* _ASSIGNMENT_: Go through the records underneath and count the lines that include the string "agent". Give nothing but the number.

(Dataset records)
········

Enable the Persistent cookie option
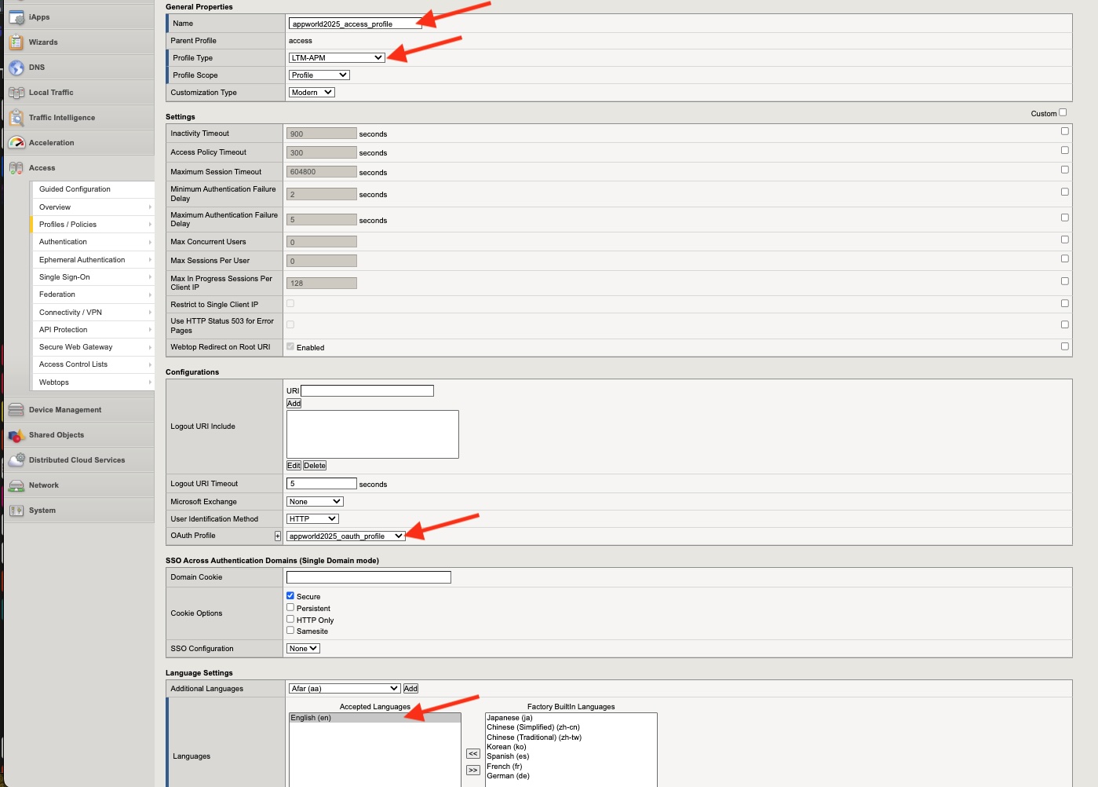 pyautogui.click(x=290, y=607)
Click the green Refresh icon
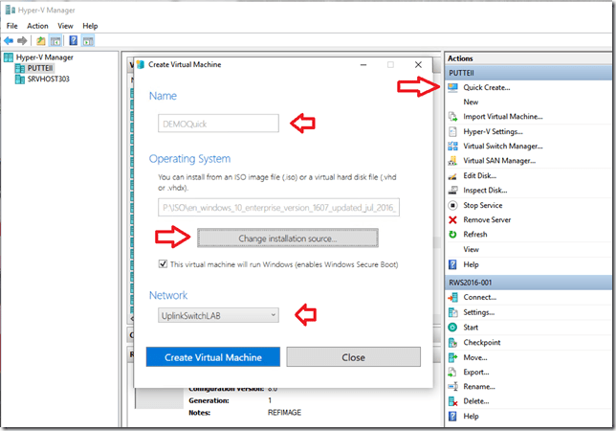Screen dimensions: 616x431 click(x=453, y=234)
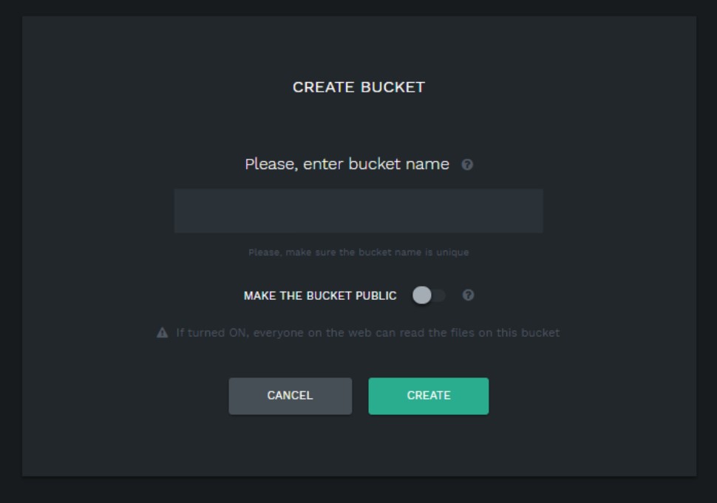
Task: Click inside the empty bucket name text box
Action: 359,211
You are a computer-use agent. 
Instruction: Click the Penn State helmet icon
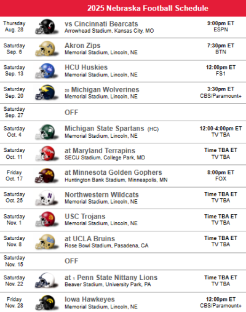pos(47,281)
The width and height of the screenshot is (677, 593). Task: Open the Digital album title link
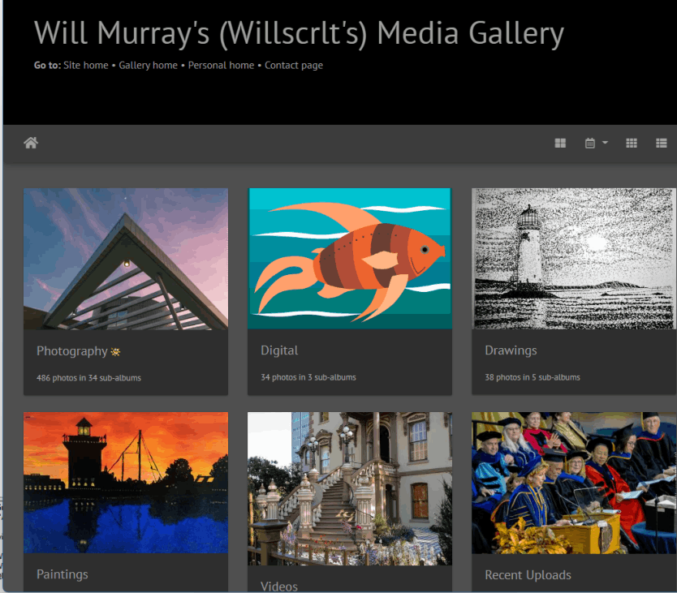279,350
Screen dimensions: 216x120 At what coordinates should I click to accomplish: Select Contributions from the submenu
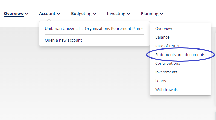pyautogui.click(x=168, y=63)
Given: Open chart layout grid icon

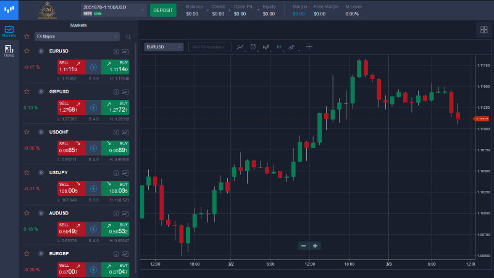Looking at the screenshot, I should point(484,30).
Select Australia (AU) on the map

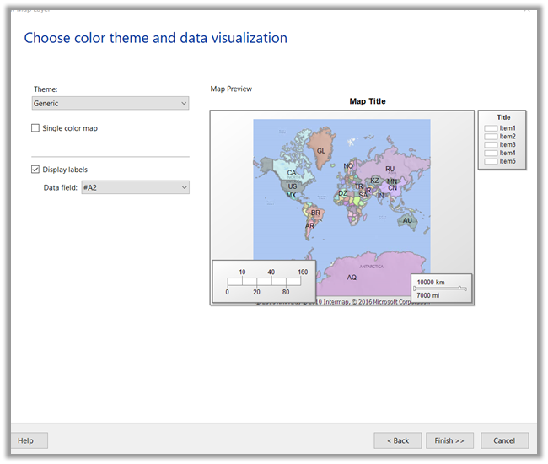[407, 220]
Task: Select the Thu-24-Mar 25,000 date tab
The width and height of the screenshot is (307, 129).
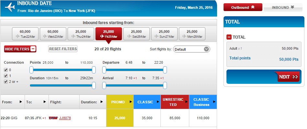Action: pos(81,34)
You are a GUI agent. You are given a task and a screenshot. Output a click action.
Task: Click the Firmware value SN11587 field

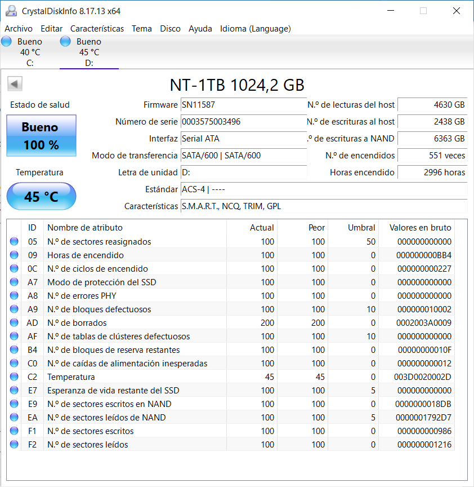243,105
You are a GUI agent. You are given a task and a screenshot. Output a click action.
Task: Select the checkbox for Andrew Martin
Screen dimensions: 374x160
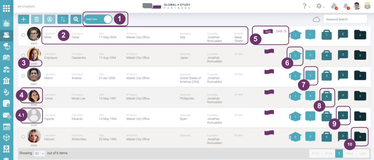(23, 76)
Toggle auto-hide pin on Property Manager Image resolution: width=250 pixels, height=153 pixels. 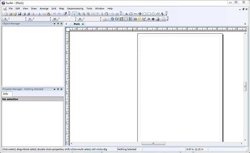58,89
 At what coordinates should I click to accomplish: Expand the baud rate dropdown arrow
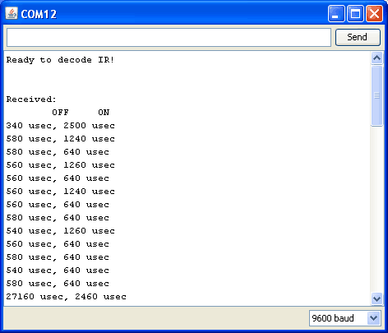[374, 318]
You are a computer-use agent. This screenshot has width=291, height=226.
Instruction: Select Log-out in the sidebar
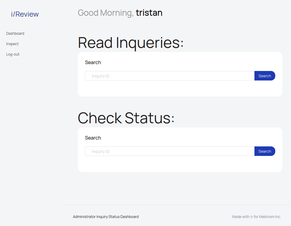pyautogui.click(x=13, y=54)
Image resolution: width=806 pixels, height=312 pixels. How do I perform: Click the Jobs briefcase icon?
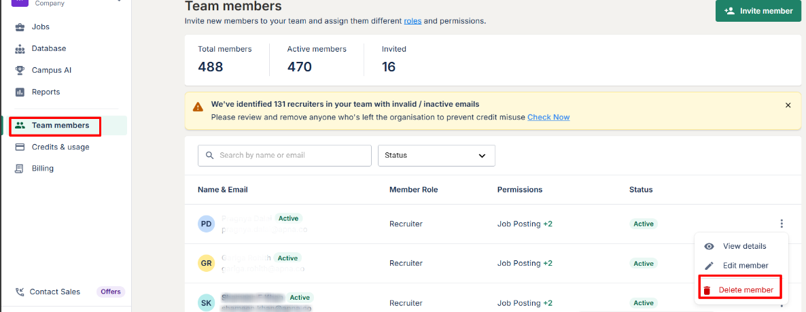coord(20,27)
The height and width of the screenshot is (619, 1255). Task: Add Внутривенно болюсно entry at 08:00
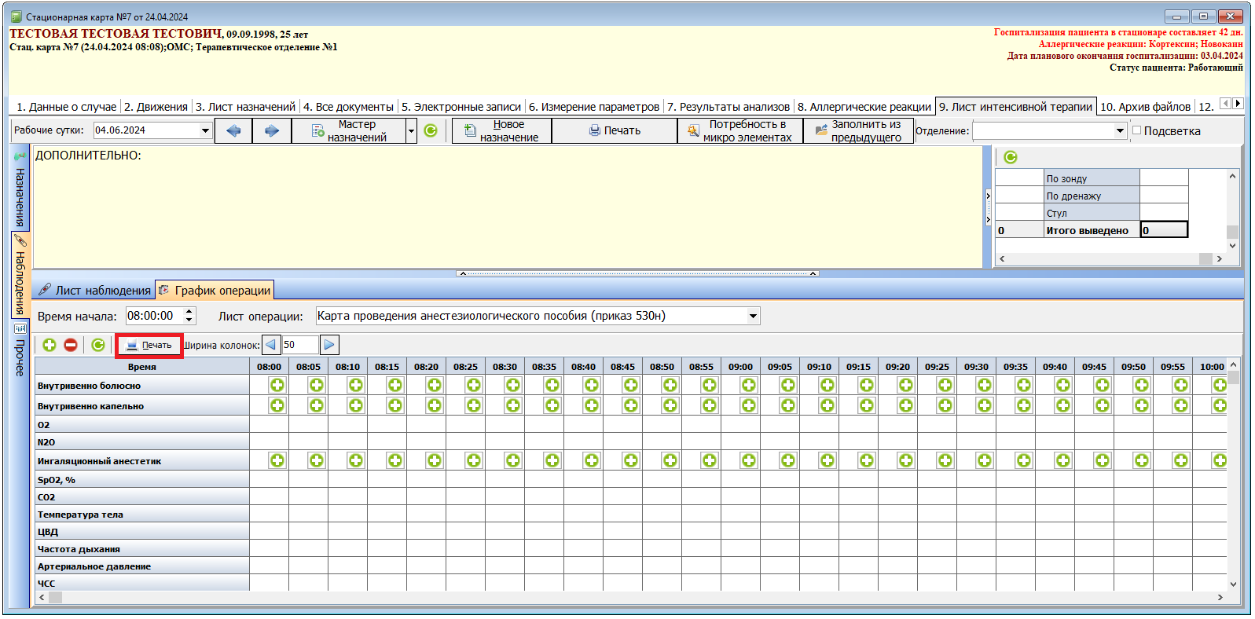(277, 385)
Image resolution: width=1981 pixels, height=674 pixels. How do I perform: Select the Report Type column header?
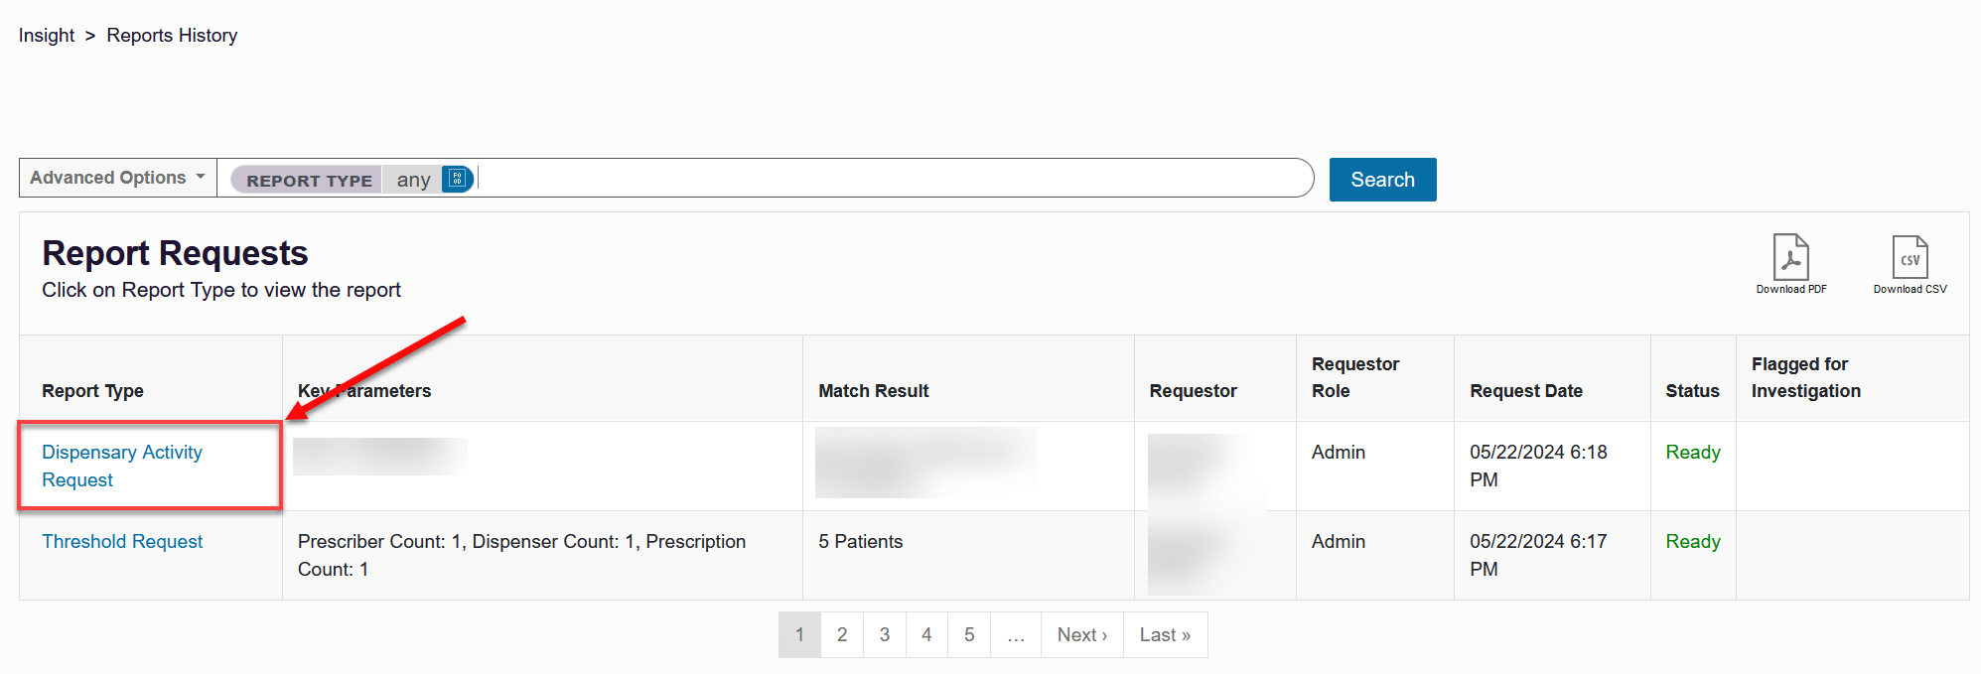click(x=92, y=390)
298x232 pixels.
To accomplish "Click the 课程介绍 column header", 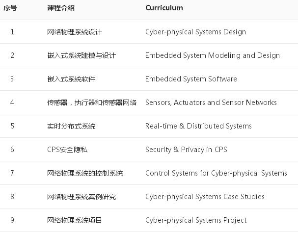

········

* _SOLUTION FOR THIS PROBLEM_: 4